MATERIAL PROVIDED Start Marker

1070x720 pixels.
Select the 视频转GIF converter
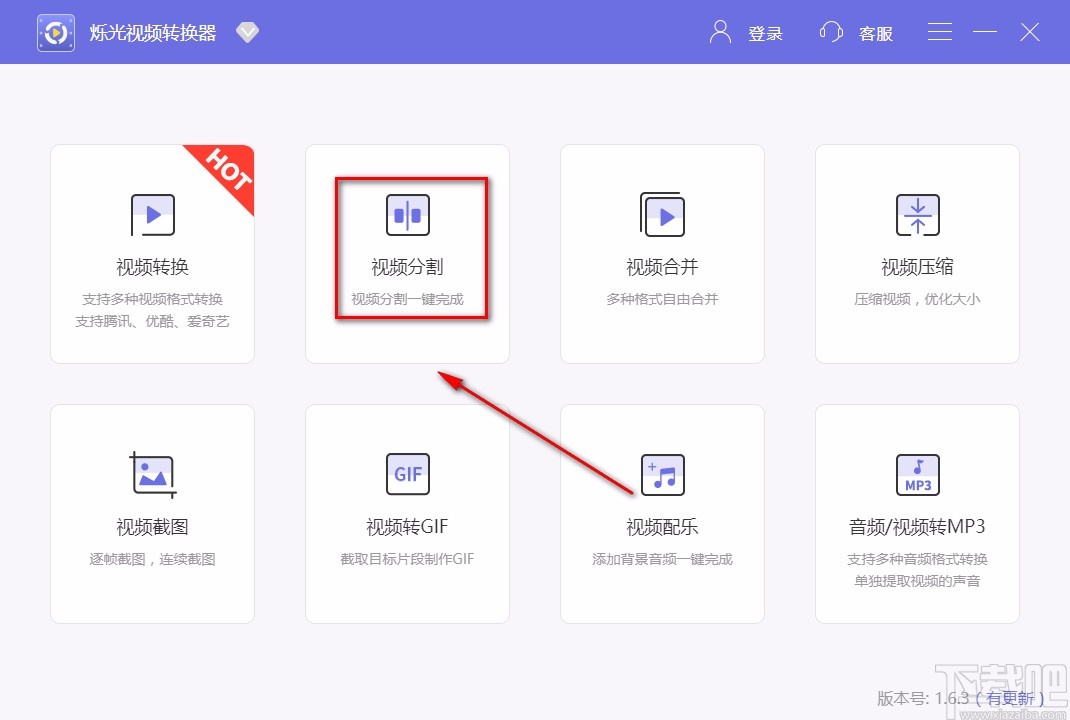coord(407,513)
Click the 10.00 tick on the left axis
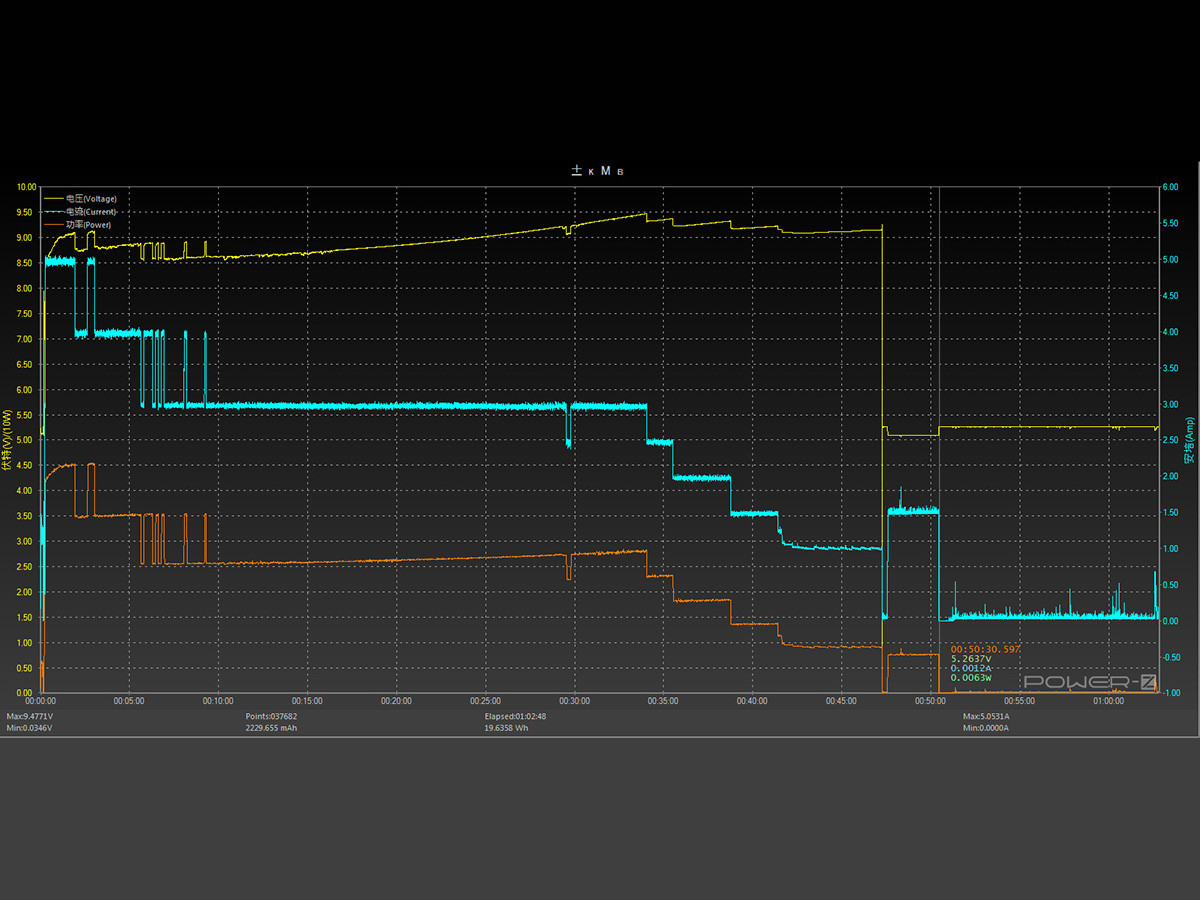1200x900 pixels. pos(26,187)
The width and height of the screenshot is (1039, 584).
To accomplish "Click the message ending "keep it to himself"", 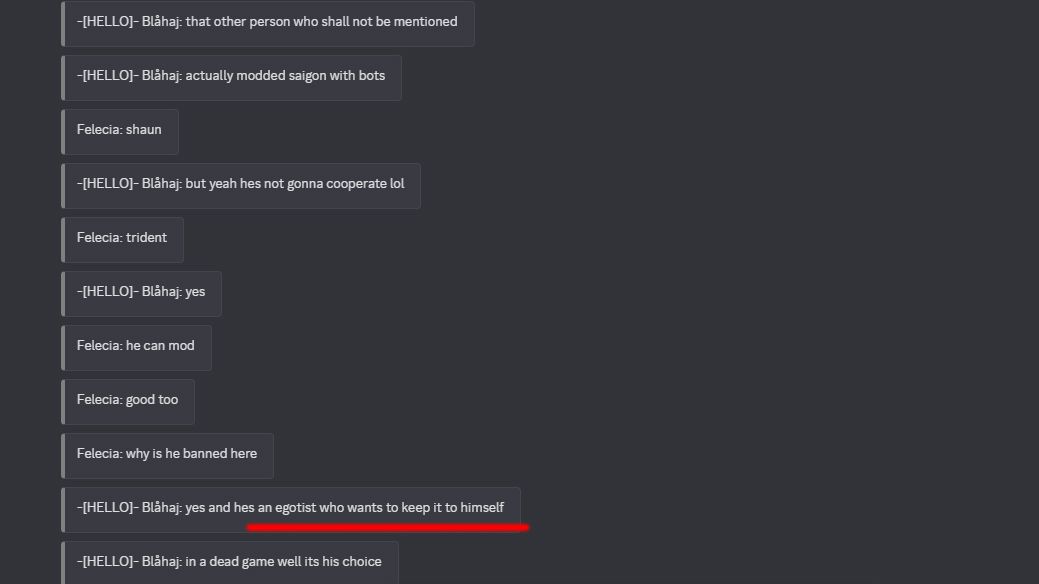I will point(290,508).
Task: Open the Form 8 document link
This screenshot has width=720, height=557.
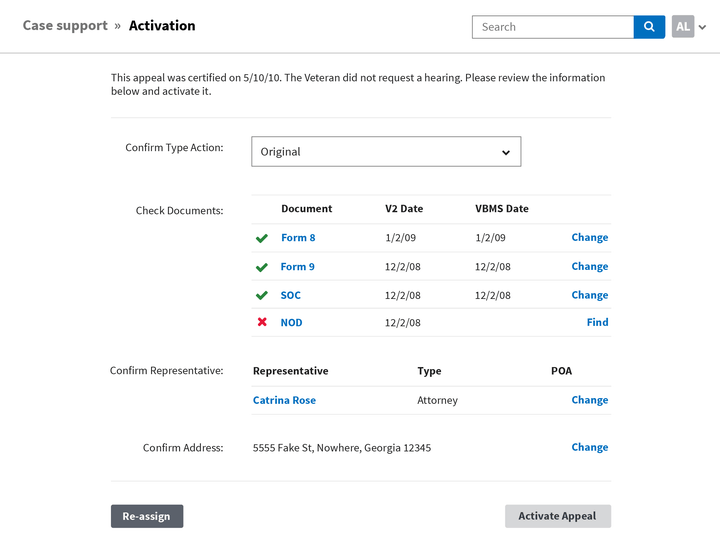Action: tap(298, 237)
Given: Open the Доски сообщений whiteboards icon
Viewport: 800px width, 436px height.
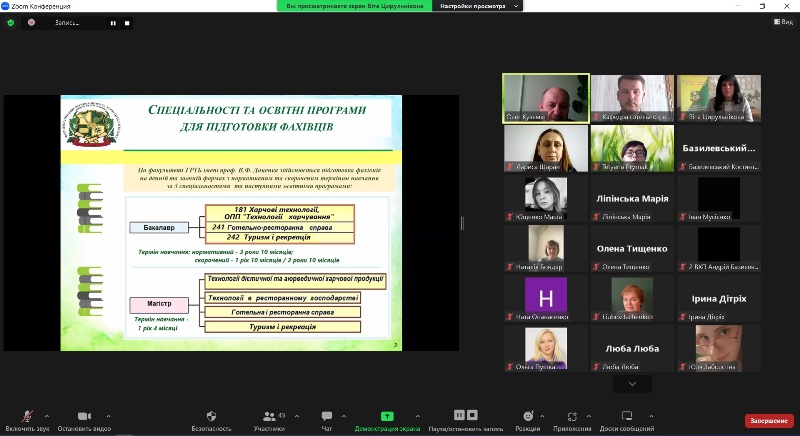Looking at the screenshot, I should pos(626,416).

MATERIAL PROVIDED End Marker

- EXERCISE GOAL
Please retype exactly the lines from the one containing "Task: Open the Form 8 document link" to the last line of the records above, both included, without any pictures.

- SOLUTION TO THIS EXERCISE
Task: Open the Form 8 document link
This screenshot has width=720, height=557.
Action: tap(298, 237)
Given: Open the Доски сообщений whiteboards icon
Viewport: 800px width, 436px height.
Looking at the screenshot, I should pos(626,416).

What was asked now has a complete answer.